Consider Zero-Knowledge Systems, founded in 1997. This startup offered privacy services for internet users. The company’s flagship product, “Freedom,” enabled customers to browse the internet anonymously. However, monetization proved elusive, and the company went bankrupt in 2004. Then there was SafeWeb, founded in 1999. SafeWeb offered a service called “Anonymous Web Surfing,” which also enabled users to browse the internet anonymously. SafeWeb gained visibility but never found a steady business model and was acquired by Symantec in 2003. Finally, there was The Privacy Company. Founded in 2000, The Privacy Company offered a secure email service and a privacy-focused search engine. It shuttered in 2002.

Now, let’s look at a number of surveys from roughly that same era. There is a 2002 survey by the Ponemon Institute found that 72% of respondents were willing to pay for privacy services that would help protect their personal information.
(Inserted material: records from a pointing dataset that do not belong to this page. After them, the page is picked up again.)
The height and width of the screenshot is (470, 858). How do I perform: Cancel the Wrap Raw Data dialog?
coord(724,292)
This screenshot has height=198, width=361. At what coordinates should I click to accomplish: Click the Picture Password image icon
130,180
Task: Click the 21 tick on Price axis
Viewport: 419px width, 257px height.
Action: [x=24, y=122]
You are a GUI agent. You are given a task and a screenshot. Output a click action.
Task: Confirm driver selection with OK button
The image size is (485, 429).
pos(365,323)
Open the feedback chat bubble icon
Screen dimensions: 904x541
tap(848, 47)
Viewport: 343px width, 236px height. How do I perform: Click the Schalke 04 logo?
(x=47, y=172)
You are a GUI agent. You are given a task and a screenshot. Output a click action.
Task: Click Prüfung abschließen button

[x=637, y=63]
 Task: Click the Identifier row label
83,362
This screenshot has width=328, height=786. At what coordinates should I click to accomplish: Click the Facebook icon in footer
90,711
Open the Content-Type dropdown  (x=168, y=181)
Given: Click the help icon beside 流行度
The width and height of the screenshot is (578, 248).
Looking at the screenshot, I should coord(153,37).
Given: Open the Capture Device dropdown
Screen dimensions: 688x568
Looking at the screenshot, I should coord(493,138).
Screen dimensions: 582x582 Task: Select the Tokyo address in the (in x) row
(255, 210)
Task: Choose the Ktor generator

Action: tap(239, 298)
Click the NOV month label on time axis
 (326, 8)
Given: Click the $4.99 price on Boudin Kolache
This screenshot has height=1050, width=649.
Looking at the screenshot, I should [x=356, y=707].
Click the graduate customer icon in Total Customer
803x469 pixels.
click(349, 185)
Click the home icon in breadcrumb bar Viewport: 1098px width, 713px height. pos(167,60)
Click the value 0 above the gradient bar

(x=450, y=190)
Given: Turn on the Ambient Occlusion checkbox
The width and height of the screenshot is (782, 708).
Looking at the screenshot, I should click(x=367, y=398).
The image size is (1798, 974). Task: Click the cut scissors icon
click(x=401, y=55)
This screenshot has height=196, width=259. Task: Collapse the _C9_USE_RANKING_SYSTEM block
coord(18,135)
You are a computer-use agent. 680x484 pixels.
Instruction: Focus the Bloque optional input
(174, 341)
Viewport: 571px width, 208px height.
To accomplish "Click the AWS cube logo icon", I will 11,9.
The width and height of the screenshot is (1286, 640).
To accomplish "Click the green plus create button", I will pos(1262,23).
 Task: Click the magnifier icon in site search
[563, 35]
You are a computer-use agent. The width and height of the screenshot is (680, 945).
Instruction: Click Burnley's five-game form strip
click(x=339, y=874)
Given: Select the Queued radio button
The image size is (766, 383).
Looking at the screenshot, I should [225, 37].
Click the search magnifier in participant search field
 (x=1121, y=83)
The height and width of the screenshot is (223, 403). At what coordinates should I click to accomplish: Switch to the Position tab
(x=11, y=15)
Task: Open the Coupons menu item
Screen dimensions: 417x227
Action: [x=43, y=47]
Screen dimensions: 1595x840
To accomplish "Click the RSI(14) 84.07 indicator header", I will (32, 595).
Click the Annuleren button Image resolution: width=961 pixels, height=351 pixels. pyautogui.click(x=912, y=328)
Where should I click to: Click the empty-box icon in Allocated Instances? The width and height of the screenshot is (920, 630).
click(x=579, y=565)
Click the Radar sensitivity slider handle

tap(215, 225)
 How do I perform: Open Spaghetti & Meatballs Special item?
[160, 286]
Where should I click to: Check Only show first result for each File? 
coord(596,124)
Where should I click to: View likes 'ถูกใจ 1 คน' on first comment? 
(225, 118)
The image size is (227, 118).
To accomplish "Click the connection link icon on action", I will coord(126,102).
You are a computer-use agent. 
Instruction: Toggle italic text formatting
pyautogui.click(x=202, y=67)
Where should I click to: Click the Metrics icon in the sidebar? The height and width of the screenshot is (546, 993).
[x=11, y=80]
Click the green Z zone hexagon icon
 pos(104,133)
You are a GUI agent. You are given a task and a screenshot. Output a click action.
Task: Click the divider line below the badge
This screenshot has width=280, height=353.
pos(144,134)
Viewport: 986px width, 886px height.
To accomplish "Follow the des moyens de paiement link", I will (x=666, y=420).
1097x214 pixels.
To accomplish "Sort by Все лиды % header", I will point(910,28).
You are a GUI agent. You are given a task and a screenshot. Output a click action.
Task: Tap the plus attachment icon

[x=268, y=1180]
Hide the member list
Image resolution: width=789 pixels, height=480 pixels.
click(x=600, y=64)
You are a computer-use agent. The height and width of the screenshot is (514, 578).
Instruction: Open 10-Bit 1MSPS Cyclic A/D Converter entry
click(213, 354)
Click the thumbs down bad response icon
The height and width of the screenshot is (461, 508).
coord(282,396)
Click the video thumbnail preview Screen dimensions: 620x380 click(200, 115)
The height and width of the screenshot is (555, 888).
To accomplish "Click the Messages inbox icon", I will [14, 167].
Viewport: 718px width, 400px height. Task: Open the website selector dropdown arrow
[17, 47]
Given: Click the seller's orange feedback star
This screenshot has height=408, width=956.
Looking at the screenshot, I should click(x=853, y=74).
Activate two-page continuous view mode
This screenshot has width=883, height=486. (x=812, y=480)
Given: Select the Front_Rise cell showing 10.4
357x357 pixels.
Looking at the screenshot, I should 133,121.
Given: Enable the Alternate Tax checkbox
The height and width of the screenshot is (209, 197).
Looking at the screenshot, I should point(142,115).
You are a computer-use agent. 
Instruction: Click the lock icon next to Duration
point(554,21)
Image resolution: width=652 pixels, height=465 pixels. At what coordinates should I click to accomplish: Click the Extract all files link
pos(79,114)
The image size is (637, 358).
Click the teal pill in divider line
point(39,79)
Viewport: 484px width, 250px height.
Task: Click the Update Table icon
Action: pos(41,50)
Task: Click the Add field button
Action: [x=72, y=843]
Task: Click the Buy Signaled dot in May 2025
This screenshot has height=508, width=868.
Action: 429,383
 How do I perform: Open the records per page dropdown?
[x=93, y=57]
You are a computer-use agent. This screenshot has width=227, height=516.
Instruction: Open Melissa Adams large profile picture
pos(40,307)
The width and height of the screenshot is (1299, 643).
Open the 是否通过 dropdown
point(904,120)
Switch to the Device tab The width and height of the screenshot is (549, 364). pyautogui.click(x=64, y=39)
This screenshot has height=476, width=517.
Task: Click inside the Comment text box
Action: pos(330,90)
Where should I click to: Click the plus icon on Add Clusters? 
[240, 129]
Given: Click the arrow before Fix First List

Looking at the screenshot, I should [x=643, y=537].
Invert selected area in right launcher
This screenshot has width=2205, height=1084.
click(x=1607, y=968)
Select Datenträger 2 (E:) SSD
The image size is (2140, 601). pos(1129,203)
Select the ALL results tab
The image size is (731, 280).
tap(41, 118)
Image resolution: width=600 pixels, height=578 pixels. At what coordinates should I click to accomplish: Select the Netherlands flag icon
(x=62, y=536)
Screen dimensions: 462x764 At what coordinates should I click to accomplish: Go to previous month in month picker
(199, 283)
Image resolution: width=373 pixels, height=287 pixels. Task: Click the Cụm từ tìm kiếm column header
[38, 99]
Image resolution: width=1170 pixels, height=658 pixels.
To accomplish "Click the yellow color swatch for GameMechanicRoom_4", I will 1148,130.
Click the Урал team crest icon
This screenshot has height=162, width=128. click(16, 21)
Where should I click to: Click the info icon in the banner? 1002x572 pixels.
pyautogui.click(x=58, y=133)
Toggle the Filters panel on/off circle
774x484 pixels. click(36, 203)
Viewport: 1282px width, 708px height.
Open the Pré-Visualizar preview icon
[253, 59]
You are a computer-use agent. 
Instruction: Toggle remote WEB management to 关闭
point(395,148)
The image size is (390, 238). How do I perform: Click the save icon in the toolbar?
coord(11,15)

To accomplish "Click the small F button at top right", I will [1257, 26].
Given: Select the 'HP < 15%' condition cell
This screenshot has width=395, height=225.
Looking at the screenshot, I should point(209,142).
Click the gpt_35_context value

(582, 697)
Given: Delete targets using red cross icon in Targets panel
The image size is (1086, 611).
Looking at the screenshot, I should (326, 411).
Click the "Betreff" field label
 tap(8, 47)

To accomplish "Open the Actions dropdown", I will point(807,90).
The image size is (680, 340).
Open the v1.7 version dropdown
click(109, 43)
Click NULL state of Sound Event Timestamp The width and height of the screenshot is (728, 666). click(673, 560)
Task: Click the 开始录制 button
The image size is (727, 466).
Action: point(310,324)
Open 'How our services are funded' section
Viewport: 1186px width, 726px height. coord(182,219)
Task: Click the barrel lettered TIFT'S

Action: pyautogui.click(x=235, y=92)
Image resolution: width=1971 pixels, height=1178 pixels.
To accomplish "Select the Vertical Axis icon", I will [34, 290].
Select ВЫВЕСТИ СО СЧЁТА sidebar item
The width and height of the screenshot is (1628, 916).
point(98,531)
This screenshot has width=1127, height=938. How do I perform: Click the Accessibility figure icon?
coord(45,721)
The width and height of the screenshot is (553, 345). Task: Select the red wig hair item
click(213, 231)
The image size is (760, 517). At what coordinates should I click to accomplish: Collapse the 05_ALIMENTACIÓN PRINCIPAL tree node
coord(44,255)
A 2003 survey by TRUSTe found 80% of respondents were willing to pay for privacy services, such as secure email or anonymous browsing. Finally, a 2004 survey by the Yankee Group found that 56% of respondents were willing to pay for privacy services. Despite these encouraging survey results, it was undoubtedly difficult to find such attitudes reflected in consumer behavior at the time.

And there have been studies that show consumers don’t actually change their behavior after a data breach. Consider a 2019 study by researchers at Carnegie Mellon University. That survey found that while data breaches did lead to a short-term decrease in the number of people visiting breached websites, this effect was typically short-lived and consumers often returned to using the sites shortly after that.

So, the outcome appears to be little more than some customer churn.

The Stock Market: A Realistic Proxy Examining Human Behavior

The stock market is one place to look for a real-world reaction to data breaches. The stock price of companies that experience a data breach usually recovers after a breach—but the extent and speed of the recovery can vary widely depending on several factors, including the severity of the breach, the company’s response to the breach and the perceived risk to the company’s business.

Some studies have found that the stock prices of companies that experienced a data breach tend to decline in the short term as investors react to the news of the breach and the potential financial and reputational consequences. A 2018 study by Comparitech found the average stock price decline for companies that experienced a data breach was 7.27% in the first week after the breach.

However, the same study found that the stock prices of many companies tended to recover over time, with some companies returning to pre-breach levels within a few months or years.

It’s worth noting that the impact of a data breach on a company’s stock price can be challenging to predict, and there have been cases where a breach had little or no impact on the stock price or where the stock price has even increased. And there are market dynamics at play here, as well. A company that suffers a data breach during a bear market may see a more substantial decline and experience a longer recovery time. It’s all very dynamic with many factors.

Ultimately, the impact of a data breach on a company’s stock price will depend on a variety of those complex factors, and the market’s reaction may be difficult to predict or fully understand. Perhaps predicting stock impact is just like expecting how much people are actually willing to pay for improved data security or how long they’ll stay away from a vendor that suffered a breach of their data—if they do so at all.